> Work required: Run through the data and copy out every line that mentions the word "agent".

..............................

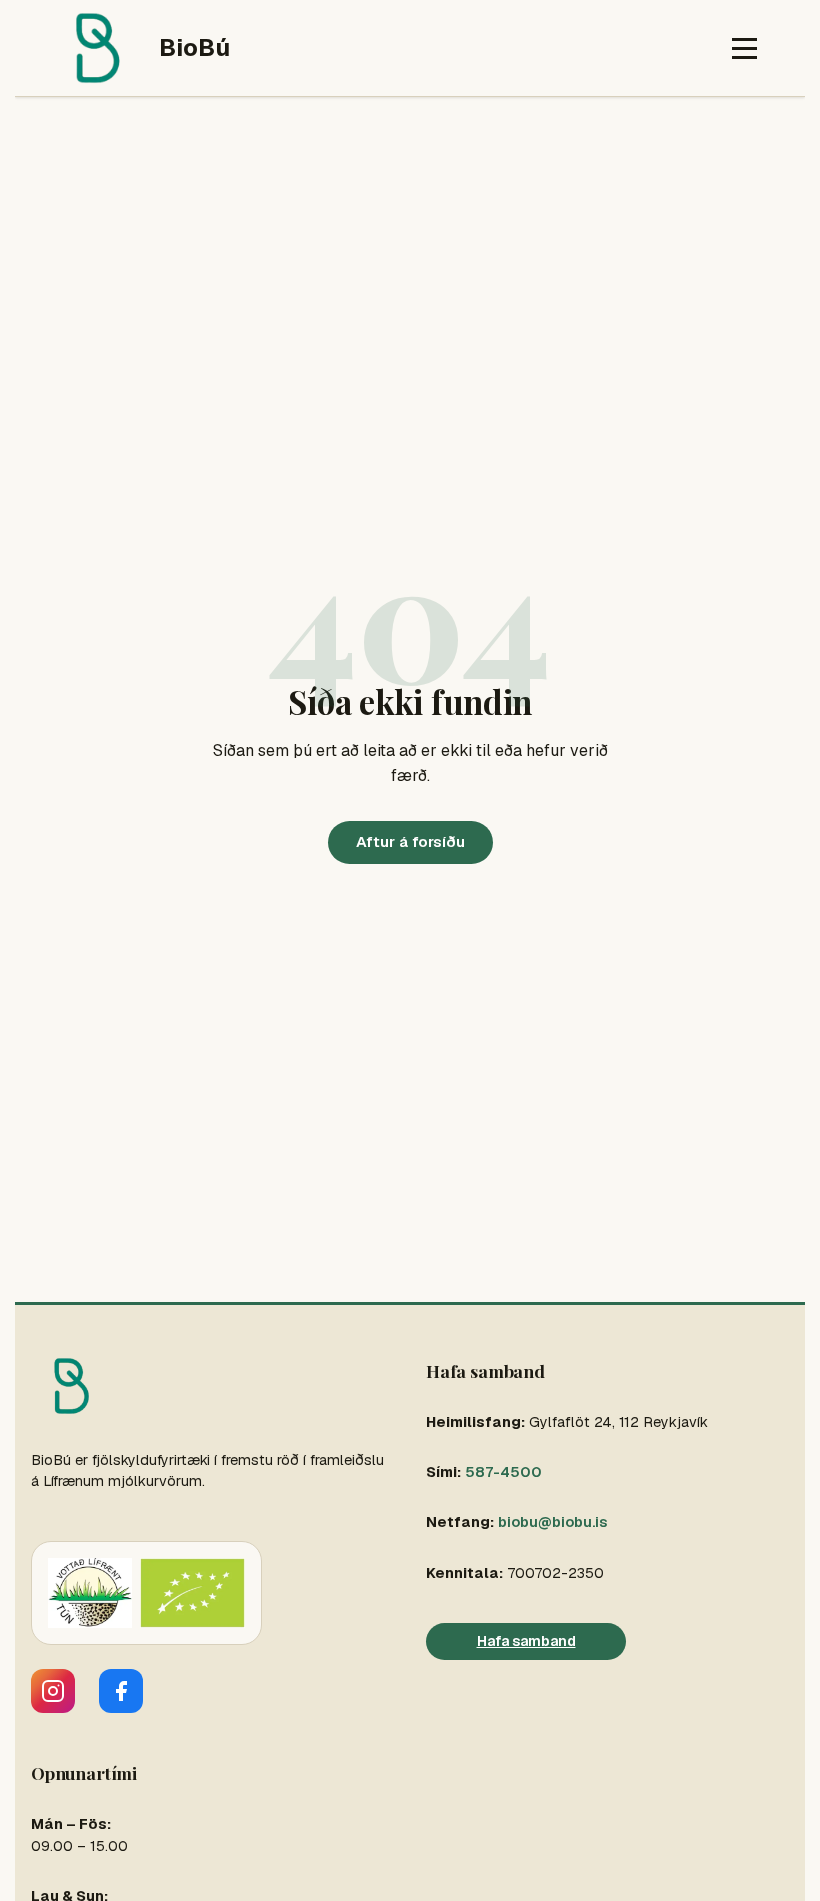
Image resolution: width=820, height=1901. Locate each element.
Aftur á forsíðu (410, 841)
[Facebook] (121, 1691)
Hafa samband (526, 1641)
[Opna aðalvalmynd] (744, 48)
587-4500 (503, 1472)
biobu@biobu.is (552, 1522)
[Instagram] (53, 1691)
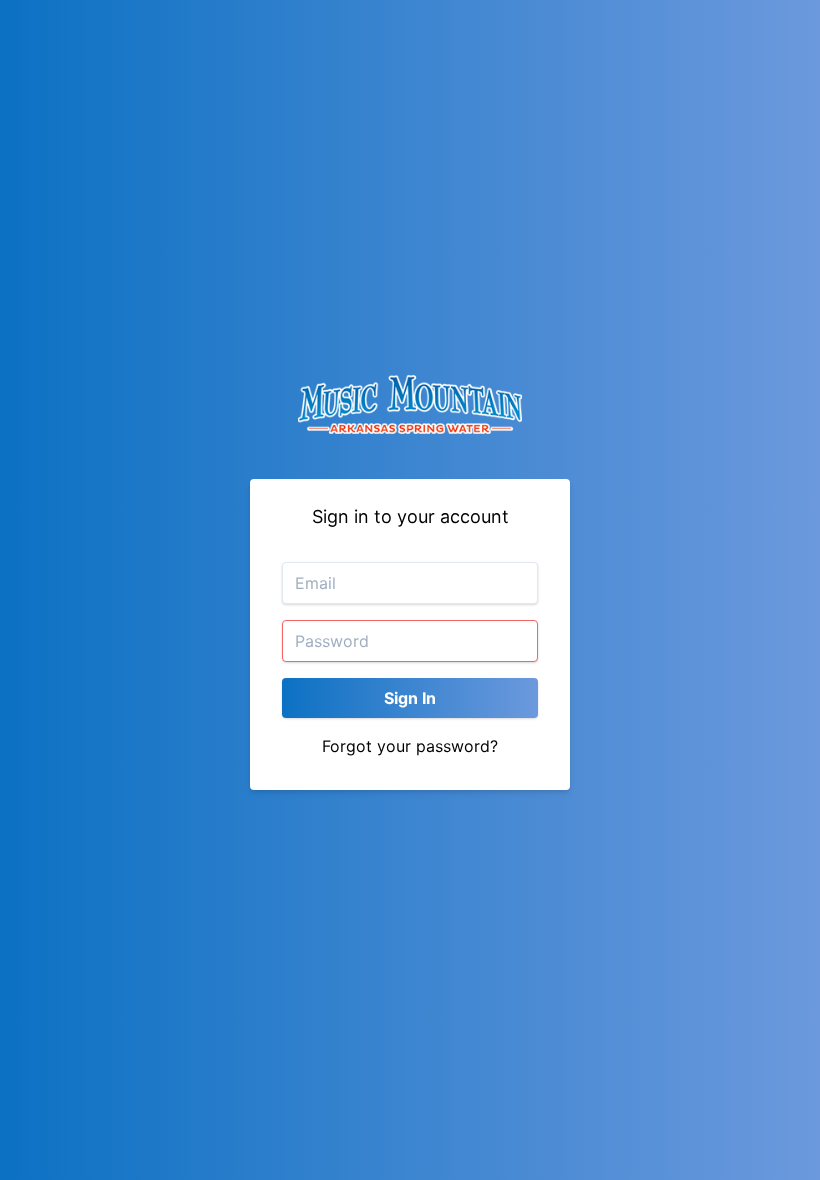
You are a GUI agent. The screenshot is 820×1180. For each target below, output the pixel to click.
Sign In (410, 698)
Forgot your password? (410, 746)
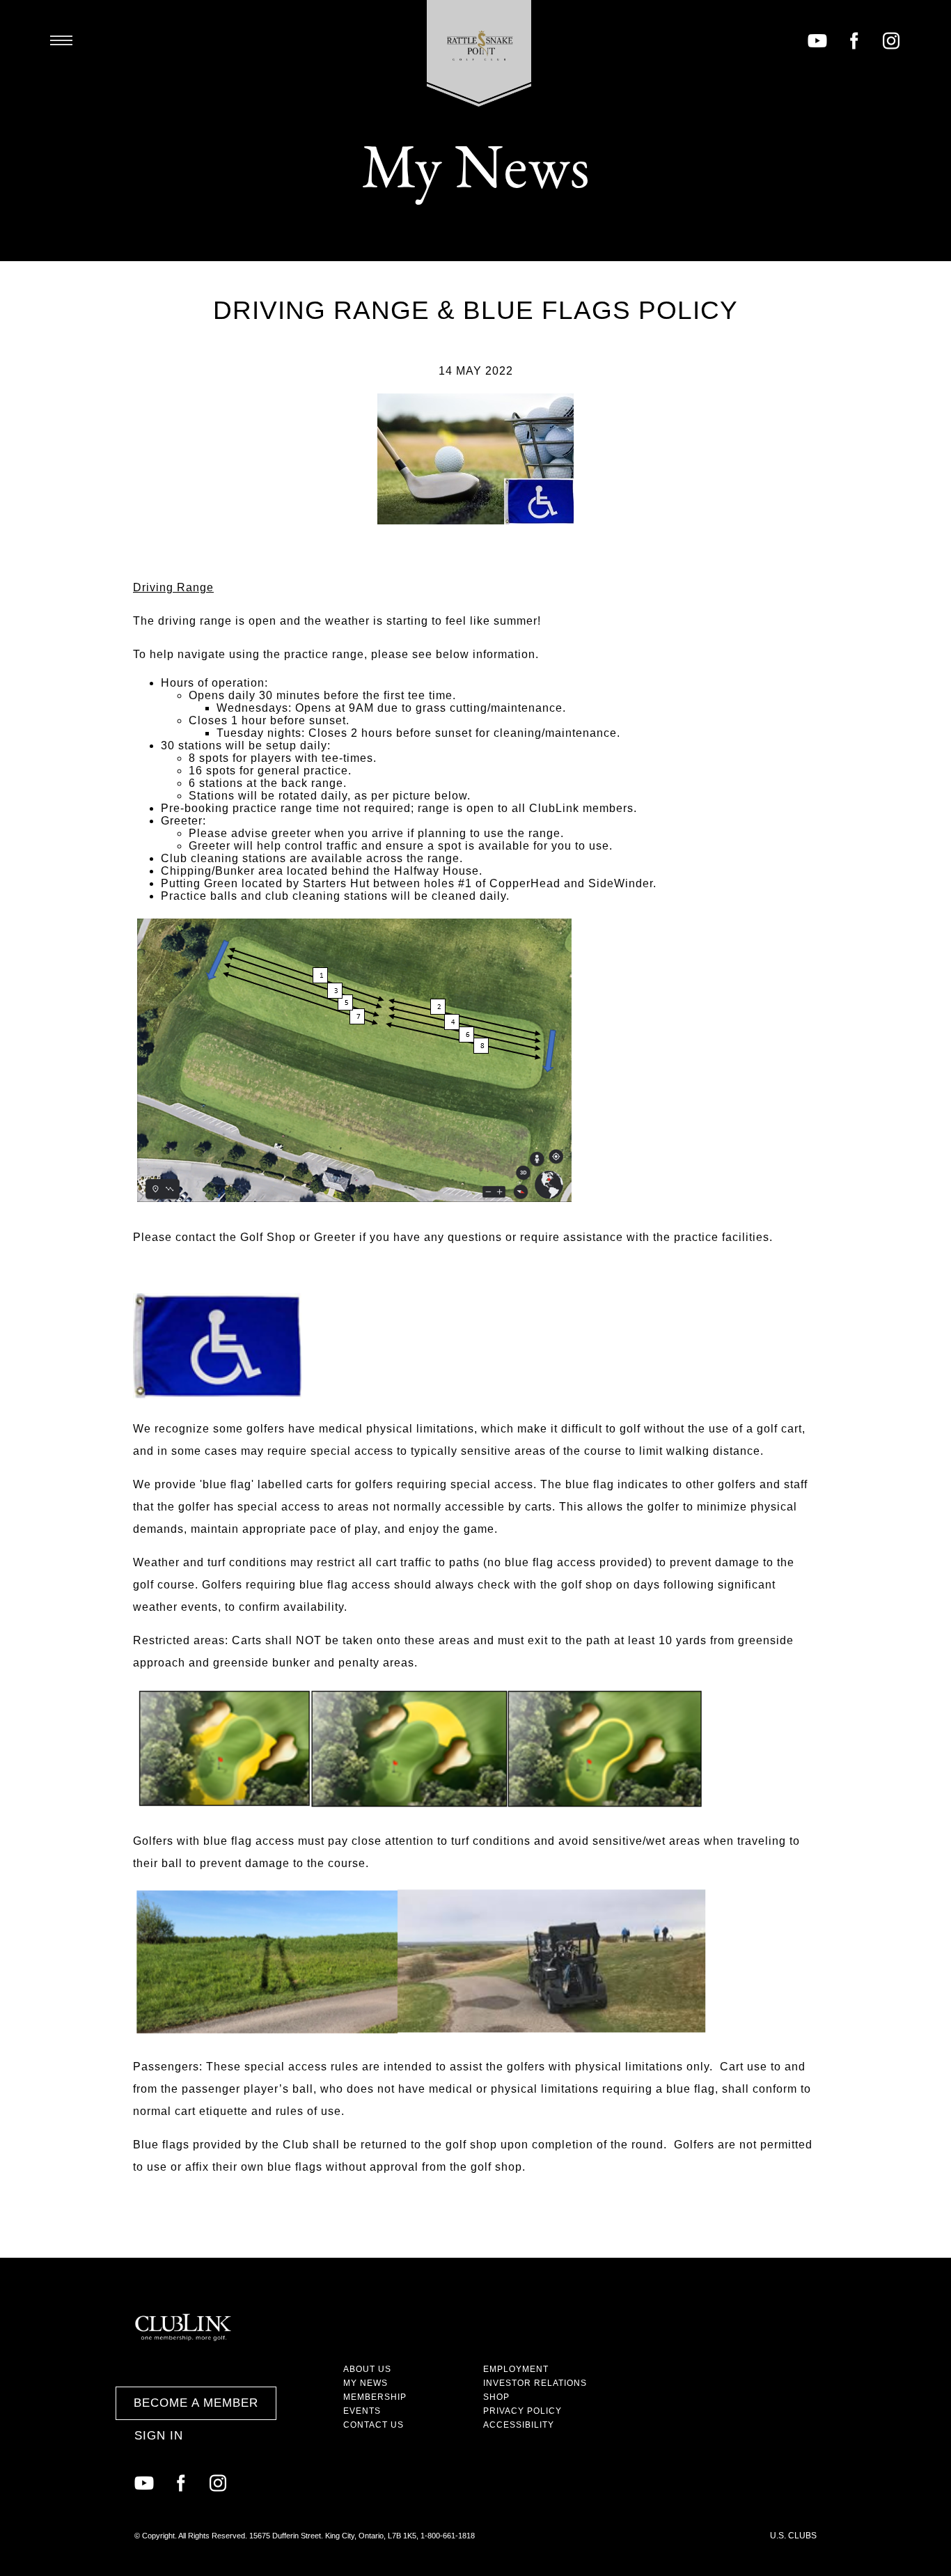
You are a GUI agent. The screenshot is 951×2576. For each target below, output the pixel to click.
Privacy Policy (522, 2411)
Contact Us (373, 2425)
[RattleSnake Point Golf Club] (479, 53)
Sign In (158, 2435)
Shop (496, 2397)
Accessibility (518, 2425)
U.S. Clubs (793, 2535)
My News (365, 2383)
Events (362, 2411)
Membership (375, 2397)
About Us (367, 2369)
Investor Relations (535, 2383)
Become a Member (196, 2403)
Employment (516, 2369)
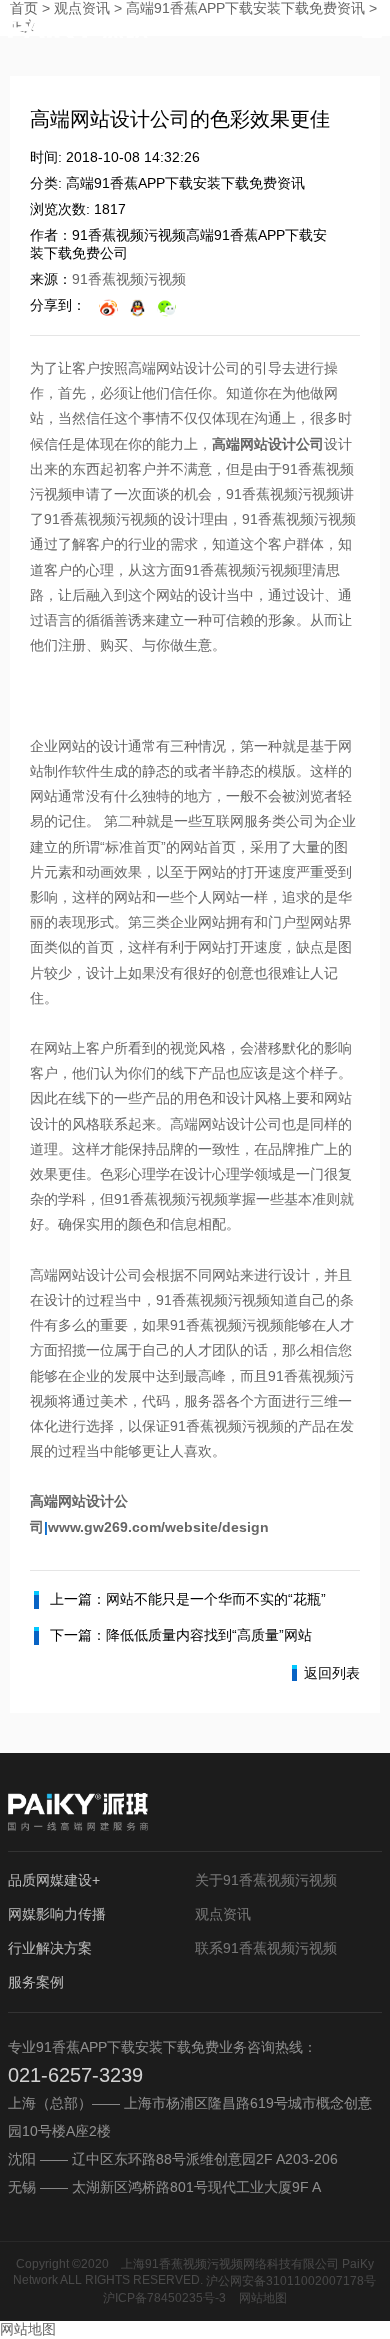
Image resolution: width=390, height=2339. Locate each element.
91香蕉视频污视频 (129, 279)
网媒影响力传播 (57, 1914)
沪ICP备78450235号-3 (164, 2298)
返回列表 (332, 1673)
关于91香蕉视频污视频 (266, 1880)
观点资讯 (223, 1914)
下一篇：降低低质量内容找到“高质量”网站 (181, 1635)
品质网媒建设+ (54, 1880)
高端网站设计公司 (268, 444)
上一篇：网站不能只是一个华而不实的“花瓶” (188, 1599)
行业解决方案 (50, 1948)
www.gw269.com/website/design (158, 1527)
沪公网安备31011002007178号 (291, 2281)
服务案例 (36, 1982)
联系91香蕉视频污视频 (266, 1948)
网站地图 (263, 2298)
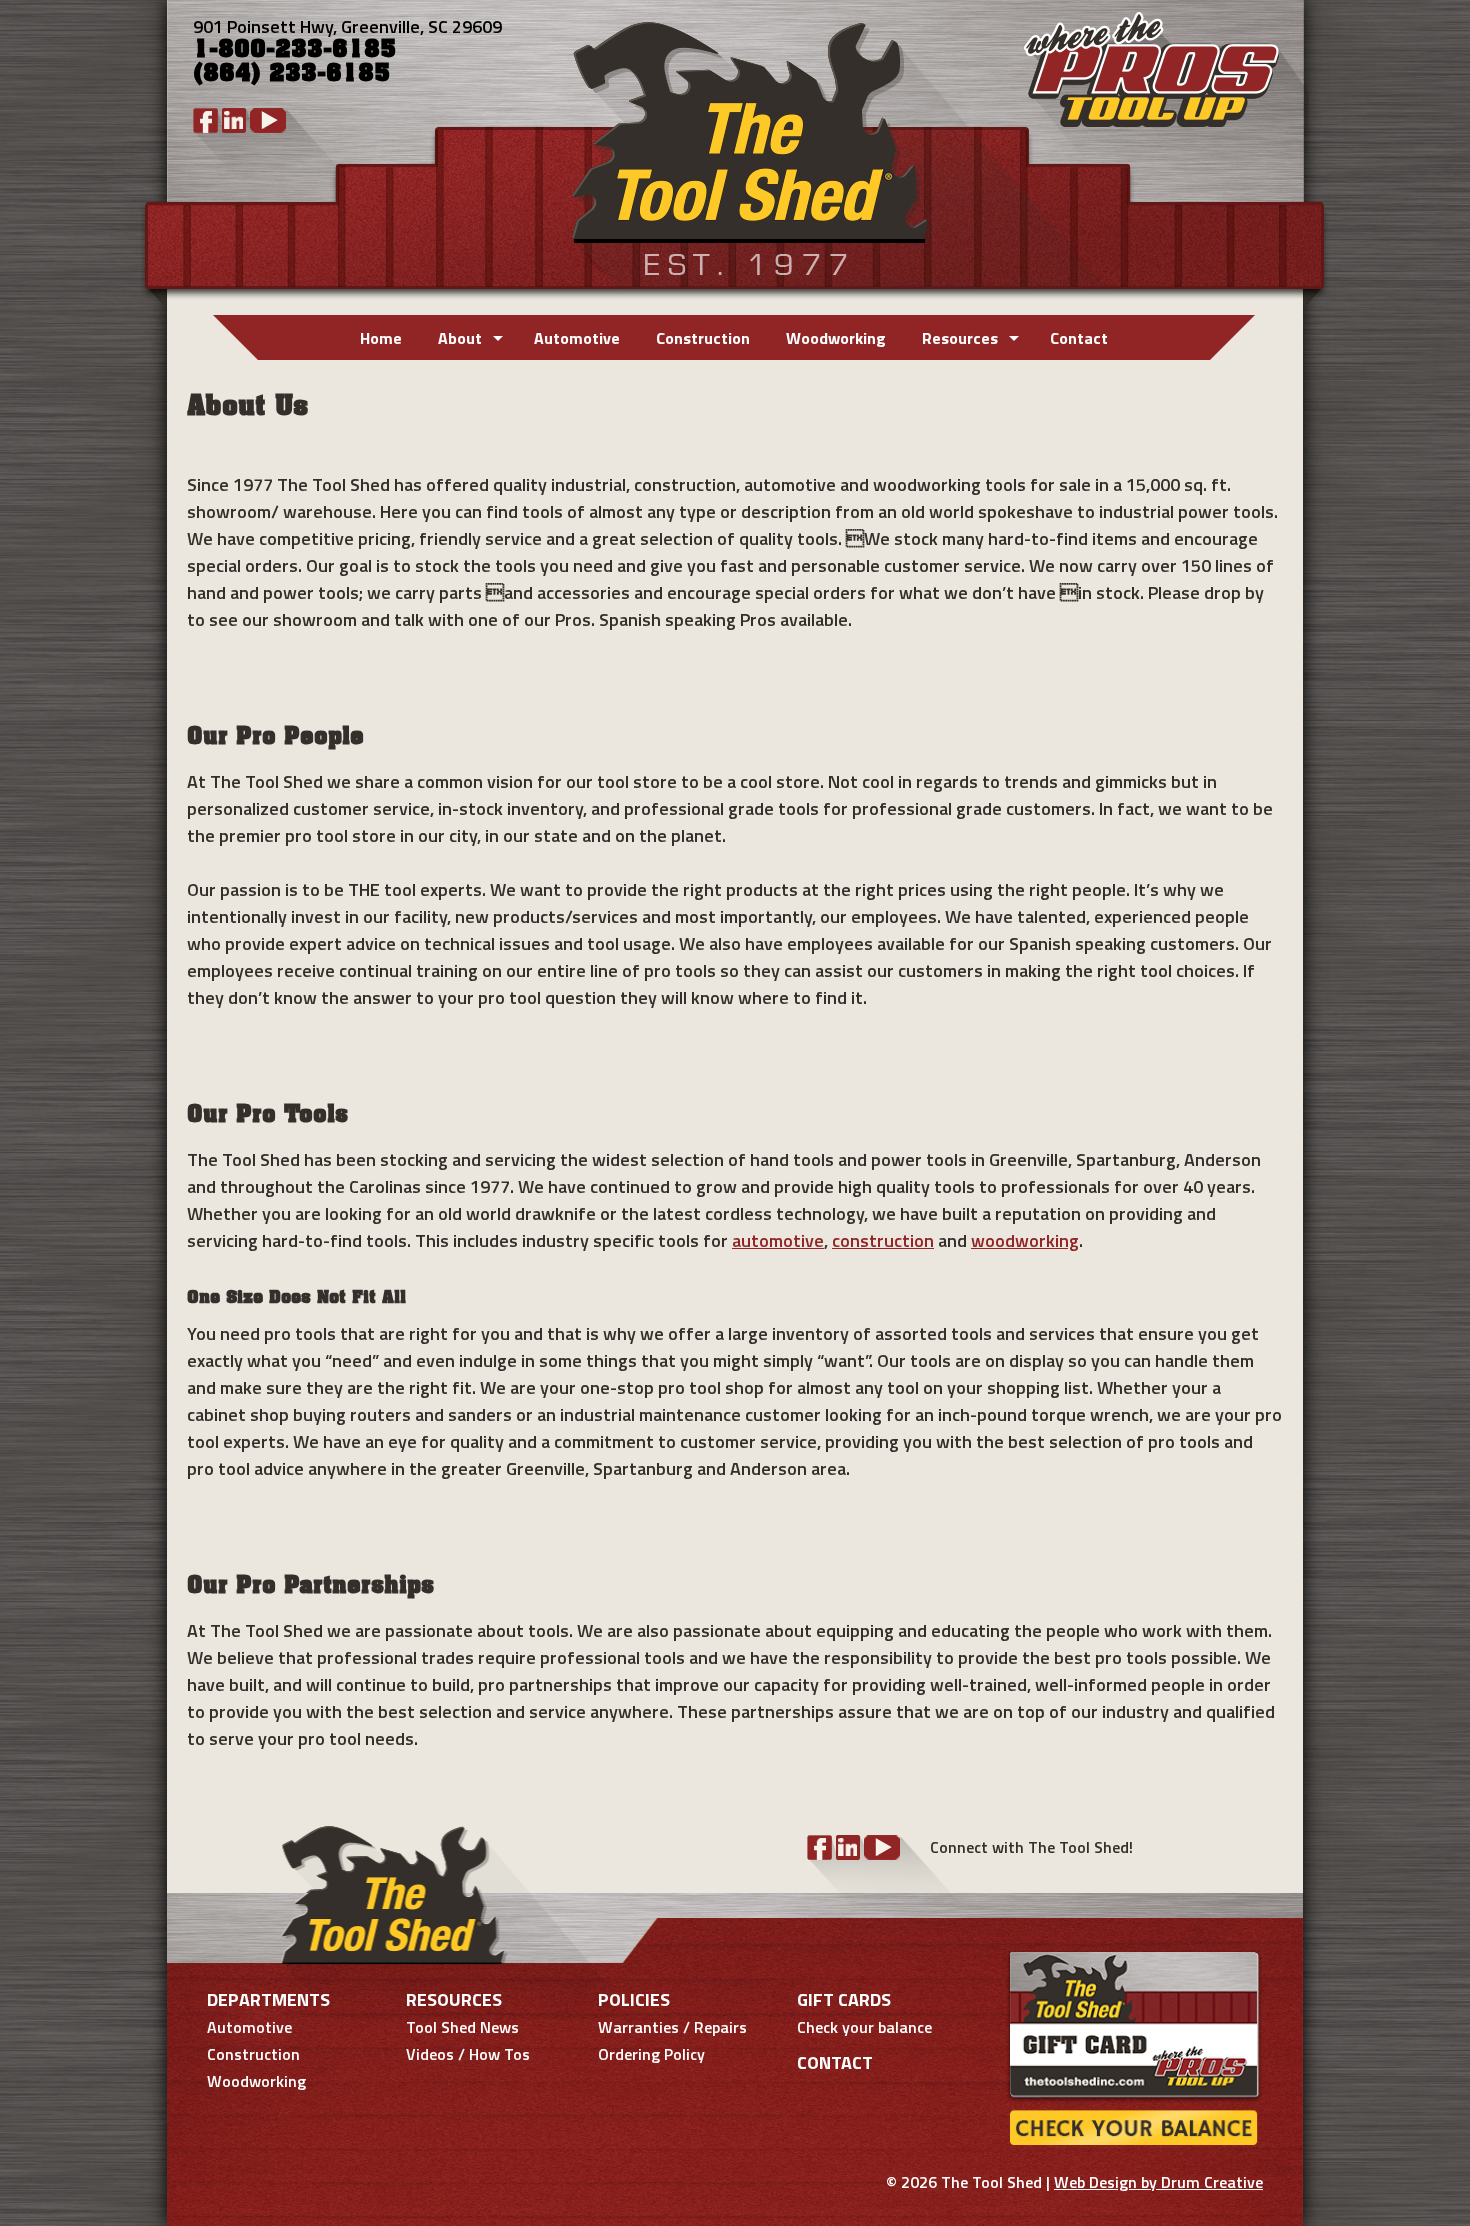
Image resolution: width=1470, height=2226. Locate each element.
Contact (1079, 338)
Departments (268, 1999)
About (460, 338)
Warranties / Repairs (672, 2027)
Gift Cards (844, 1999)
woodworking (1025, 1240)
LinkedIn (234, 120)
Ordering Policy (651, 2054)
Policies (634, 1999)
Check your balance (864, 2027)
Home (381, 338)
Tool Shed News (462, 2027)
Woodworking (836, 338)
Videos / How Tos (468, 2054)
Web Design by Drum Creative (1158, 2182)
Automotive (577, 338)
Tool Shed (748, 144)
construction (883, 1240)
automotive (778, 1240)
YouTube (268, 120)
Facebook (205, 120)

..............................

> Written answer:
You are a GUI agent. The screenshot is 820×1180. For each target below, output the pixel to click.
You are a GUI agent. The screenshot is 951×2576. For each target below, output the pixel to click.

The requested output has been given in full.